### [What you need to do]
Please return only the lines from the one holding "Where should I click to: Click the Spáruj" through the one holding "Viewport: 930px width, 1130px height.", exactly as they appear in the records below, both ends included.

Segment Start: Source data

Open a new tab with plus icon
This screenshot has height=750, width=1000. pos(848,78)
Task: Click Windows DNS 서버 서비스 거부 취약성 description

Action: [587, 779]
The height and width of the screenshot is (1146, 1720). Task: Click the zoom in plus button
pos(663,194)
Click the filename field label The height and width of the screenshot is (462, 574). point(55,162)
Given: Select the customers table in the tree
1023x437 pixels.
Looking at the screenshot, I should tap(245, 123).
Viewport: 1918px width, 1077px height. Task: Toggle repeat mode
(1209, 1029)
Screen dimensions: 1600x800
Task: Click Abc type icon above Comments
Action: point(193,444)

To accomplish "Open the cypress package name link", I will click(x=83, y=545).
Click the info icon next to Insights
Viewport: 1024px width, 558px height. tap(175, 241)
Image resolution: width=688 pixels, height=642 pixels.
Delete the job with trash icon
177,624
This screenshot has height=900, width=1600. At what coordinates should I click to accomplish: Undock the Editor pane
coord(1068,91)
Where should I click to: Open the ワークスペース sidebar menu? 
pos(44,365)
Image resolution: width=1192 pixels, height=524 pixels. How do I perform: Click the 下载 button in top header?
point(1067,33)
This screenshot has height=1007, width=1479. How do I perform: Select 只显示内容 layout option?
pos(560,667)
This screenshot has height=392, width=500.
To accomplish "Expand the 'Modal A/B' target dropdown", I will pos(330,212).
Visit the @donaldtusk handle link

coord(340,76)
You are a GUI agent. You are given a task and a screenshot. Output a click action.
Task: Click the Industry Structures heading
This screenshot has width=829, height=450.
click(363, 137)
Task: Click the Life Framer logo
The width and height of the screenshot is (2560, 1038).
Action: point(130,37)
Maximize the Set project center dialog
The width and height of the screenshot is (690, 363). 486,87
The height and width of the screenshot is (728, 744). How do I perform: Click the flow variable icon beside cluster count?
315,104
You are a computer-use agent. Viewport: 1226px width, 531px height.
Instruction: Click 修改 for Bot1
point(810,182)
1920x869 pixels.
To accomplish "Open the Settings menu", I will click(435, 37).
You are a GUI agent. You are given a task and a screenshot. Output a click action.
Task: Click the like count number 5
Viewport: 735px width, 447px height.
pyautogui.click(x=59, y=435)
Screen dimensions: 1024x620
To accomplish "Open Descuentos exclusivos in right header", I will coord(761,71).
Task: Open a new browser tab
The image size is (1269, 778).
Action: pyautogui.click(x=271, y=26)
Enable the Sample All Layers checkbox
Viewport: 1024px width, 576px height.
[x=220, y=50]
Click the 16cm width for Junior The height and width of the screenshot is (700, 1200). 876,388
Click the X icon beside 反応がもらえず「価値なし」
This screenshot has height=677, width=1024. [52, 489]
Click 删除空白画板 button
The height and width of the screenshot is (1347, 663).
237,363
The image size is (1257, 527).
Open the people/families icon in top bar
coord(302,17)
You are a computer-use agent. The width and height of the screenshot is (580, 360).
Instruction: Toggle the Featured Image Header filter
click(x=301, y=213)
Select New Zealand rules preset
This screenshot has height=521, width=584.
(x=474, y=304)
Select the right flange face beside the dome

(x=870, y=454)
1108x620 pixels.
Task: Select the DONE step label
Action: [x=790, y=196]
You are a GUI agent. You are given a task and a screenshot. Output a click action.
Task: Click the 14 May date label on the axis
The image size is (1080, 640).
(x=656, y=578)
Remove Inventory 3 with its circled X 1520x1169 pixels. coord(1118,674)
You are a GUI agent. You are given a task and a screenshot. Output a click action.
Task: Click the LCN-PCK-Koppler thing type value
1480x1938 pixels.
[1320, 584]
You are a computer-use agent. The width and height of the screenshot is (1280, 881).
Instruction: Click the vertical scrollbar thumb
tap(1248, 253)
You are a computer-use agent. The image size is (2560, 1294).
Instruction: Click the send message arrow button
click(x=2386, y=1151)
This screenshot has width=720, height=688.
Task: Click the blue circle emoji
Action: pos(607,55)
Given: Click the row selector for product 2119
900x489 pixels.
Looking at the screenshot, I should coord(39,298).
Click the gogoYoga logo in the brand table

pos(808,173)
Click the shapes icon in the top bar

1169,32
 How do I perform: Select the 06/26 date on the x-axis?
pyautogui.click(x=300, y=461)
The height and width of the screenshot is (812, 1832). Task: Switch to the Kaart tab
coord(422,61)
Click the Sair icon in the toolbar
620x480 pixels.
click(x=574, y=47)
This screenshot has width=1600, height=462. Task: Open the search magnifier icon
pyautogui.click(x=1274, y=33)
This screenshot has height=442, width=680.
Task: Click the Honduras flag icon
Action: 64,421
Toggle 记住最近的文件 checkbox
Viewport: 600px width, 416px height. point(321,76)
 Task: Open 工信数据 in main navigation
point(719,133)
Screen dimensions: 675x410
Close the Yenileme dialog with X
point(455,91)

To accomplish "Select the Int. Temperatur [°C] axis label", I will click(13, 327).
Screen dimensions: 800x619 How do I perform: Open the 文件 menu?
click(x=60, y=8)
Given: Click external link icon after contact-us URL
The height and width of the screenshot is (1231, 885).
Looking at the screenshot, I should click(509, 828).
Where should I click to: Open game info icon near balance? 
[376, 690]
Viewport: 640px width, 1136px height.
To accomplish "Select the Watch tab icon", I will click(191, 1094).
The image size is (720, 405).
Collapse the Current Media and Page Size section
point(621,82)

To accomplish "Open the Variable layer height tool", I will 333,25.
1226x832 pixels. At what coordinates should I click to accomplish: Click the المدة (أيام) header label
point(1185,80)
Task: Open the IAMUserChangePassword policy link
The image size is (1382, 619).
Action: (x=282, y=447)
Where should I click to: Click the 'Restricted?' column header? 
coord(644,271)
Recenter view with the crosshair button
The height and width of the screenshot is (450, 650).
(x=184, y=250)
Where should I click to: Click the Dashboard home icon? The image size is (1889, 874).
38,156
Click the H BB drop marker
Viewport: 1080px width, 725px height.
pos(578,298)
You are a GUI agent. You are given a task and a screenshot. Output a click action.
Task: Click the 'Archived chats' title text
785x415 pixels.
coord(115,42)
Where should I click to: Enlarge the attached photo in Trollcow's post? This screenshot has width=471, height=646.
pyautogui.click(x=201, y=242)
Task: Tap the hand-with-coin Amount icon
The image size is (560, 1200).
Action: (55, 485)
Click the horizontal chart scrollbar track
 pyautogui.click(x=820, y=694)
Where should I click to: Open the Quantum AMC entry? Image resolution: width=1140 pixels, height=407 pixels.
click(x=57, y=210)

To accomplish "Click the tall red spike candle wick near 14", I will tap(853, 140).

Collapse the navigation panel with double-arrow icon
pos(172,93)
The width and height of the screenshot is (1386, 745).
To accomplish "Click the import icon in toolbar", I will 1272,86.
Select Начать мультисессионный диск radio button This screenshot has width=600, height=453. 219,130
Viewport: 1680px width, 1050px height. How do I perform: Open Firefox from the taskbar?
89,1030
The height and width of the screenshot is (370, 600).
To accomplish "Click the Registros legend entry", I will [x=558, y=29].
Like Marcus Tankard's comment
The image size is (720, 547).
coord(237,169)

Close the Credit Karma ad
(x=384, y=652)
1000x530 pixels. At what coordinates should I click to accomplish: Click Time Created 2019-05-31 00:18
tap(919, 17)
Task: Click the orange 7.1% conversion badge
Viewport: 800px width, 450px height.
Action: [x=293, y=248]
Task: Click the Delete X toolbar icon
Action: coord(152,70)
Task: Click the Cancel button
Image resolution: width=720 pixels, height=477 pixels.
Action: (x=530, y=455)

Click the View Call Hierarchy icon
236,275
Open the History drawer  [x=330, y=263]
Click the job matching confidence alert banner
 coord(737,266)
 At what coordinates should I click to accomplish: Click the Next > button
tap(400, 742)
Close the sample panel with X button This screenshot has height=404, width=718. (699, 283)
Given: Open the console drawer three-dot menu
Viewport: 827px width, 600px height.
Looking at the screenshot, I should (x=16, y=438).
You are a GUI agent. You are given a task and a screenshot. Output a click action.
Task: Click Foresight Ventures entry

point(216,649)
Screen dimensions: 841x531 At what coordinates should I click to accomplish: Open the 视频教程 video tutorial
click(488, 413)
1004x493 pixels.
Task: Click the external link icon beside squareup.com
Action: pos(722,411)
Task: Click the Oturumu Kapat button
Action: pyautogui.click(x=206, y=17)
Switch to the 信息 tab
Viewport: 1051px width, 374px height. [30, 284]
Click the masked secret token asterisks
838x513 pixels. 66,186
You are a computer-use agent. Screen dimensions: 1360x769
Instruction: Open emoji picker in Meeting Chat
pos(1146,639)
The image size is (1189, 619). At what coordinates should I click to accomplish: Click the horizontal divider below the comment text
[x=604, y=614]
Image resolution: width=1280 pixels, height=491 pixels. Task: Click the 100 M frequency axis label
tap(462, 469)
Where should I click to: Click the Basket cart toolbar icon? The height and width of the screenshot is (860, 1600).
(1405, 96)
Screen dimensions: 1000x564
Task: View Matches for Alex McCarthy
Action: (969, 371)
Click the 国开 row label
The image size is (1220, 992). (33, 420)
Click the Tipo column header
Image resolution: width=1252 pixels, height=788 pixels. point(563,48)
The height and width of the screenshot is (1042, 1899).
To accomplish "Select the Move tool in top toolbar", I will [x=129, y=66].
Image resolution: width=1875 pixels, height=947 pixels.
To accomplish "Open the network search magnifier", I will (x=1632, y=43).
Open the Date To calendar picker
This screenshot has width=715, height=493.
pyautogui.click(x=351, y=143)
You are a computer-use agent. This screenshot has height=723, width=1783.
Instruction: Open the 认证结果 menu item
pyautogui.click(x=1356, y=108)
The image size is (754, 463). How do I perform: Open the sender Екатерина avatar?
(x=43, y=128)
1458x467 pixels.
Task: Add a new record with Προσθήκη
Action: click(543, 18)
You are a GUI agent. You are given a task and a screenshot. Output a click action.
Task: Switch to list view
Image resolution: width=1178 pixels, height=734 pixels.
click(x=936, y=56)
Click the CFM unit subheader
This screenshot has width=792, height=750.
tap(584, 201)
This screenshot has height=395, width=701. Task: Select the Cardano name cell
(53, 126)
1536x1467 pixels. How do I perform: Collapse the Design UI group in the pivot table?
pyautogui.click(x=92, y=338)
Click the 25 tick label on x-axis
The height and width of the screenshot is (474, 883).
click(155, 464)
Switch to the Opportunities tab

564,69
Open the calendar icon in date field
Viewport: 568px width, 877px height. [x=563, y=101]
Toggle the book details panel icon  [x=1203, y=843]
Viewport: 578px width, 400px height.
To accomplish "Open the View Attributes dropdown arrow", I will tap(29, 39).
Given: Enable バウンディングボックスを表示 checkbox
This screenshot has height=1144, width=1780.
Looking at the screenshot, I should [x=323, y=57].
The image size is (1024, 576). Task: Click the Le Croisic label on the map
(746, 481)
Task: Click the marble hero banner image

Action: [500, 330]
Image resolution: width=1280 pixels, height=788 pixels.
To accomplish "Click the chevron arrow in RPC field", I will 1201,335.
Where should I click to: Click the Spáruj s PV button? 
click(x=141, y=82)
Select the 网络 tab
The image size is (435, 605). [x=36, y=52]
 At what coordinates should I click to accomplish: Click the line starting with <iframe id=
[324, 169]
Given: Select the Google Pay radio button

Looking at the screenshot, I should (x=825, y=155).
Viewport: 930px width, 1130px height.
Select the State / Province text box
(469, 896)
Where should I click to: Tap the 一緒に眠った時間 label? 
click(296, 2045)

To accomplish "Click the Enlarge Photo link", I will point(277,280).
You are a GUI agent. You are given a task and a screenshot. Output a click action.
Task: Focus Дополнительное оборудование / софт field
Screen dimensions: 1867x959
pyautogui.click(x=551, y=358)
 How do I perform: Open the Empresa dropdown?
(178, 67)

Segment End: Source data

### [Result of this task]
Where should I click to: Click the Spáruj s PV button? 
click(x=141, y=82)
Select the 网络 tab
The image size is (435, 605). [x=36, y=52]
 At what coordinates should I click to accomplish: Click the line starting with <iframe id=
[324, 169]
Given: Select the Google Pay radio button

Looking at the screenshot, I should (x=825, y=155).
Viewport: 930px width, 1130px height.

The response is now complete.